Heidi Maurer and Nicholas Wright / Nov 2020
The Political and Security Committee in session (September 2018). Photo: European Union, 2020
The Lisbon Treaty introduced the most far-reaching reforms to EU foreign and security policy cooperation since the 1990s. In the decade since, much attention has been focused on the role of the High Representative/Vice President and the European External Action Service. However, very little has been said about how Lisbon has affected the Political and Security Committee, the crucial ambassadorial formation through which member states manage their foreign policy cooperation.Our research reveals how an actor previously at the centre of EU foreign policy-making is now battling to maintain its influence in a much-changed institutional landscape.
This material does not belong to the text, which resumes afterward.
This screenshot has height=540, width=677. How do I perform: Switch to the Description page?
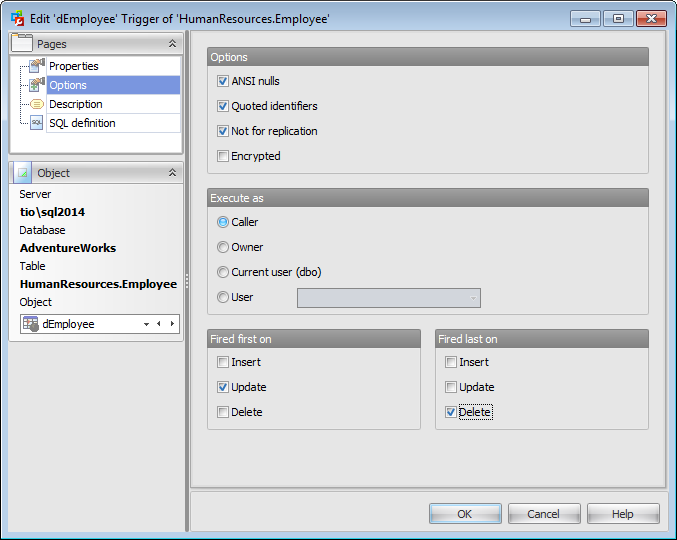point(76,104)

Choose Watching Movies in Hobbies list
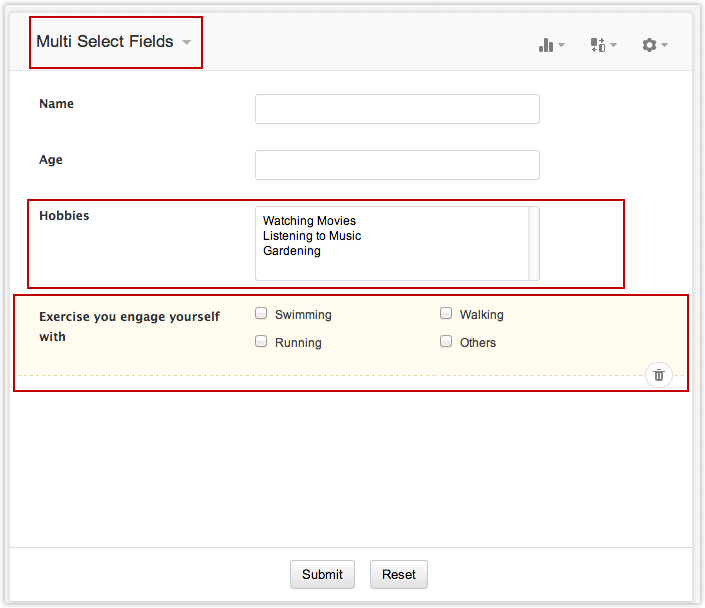(309, 221)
The Political and Security Committee (PSC) was established in 2001 as a permanent, Brussels-based forum through which the member states would manage the Common Foreign and Security Policy (CFSP). An ambassadorial-level body, the PSC sits just below Coreper I and II in the Council’s diplomatic hierarchy. It has been central to the institutionalisation of EU foreign and security policy cooperation and plays a leading role in EU crisis management through its day-to-day management of the Common Security and Defence Policy (CSDP). It quickly emerged as the ‘linchpin’ of the CFSP, becoming the crucial interface between capitals, the High Representative and supranational institutions. Indeed, Ana Juncos and Christopher Reynolds argued in 2007 that it was so influential that it was effectively ‘governing in the shadows’.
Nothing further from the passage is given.